Elle précise par ailleurs que jusqu'à présent, la remontée du chômage a surtout touché les jeunes et les intérimaires mais elle va probablement prendre un caractère plus global dans un avenir proche.
La carte des fermetures d’usines et des plans sociaux en France en atteste d'ailleurs parfaitement. A l’initiative de MEDIAPART, cette carte montre un résultat véritablement déprimant. Tous les plans sociaux qui ont lieu en France y sont méthodiquement recensés. Cette GoogleMap indique les licenciements collectifs, les défaillances d’entreprises et les arrêts de travail forcés, annoncés depuis le début du mois de septembre. Tous les domaines (automobile, industrie, transports, agroalimentaires) sont touchés. On peut le dire, c’est une véritable hécatombe !
Cliquez sur le lien suivant pour voir la GOOGLEMAP :
Nous entrons véritablement dans une période d’urgence sociale que le Gouvernement n’a pas su anticiper.
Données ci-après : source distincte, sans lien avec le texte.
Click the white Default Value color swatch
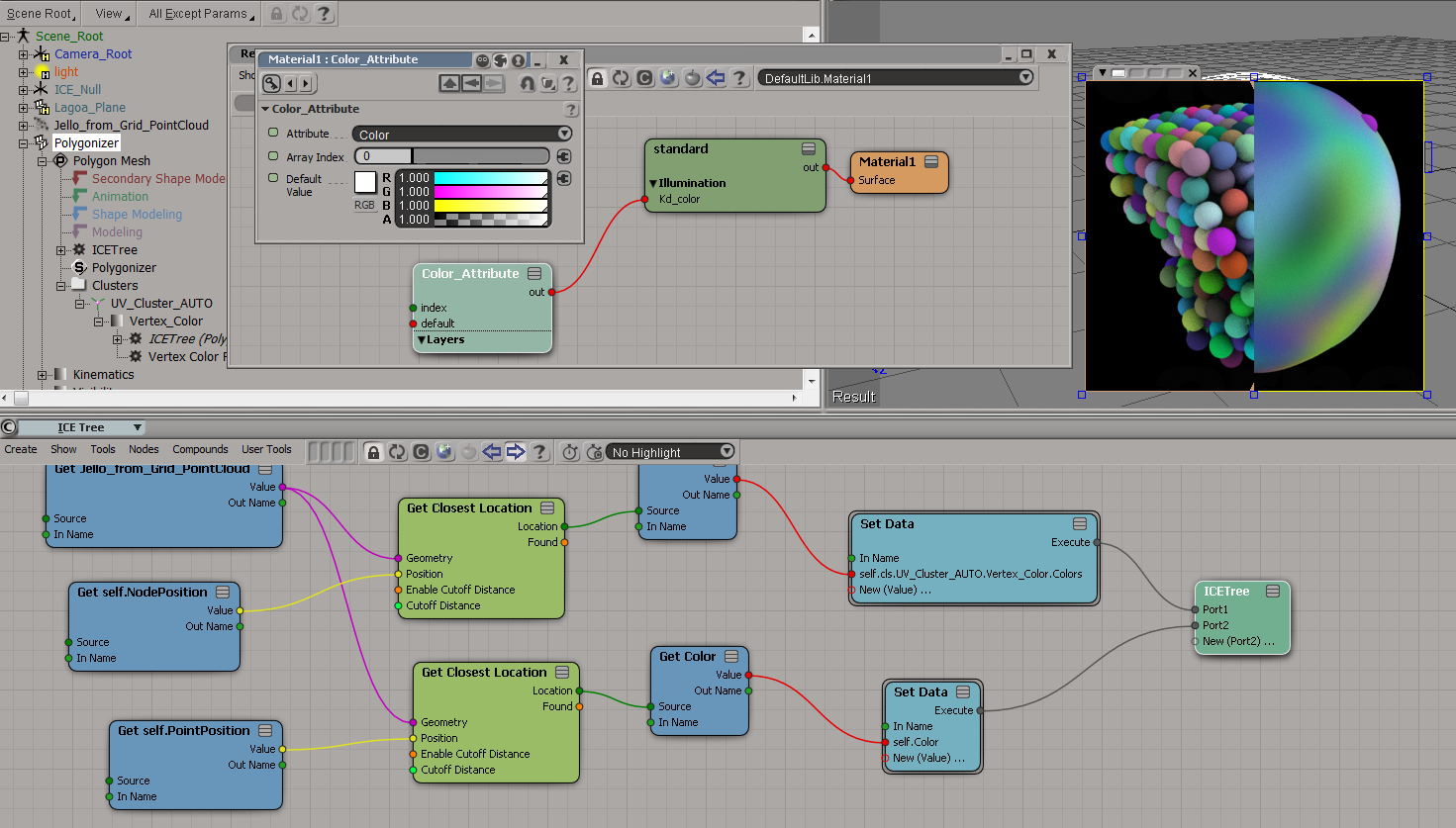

La mise en œuvre d’un plan de relance globale est plus jamais une ardente obligation sous peine d’une très forte dégradation du contexte socio-économique. Les mesures ponctuelles de la loi de finances 2009 (extension localisée des Contrats de Transition Professionnelle, contrats aidés supplémentaires...) n’y suffiront pas et ce n’est pas en travaillant le dimanche que l’on va régler, loin s'en faut, tous les problèmes.
Le plan « musclé » que l’on nous annonce devra être à la hauteur de celui qui a permis le sauvetage de nos établissements bancaires. Sans quoi, nos concitoyens feraient le double constat de la souffrance et de l’inégalité sociale. A cet égard, je considère que favoriser le développement des heures supplémentaires (TEPA) est une mesure totalement à contretemps. Désormais, pour beaucoup d’entre nous l’objectif est simplement de pouvoir travailler.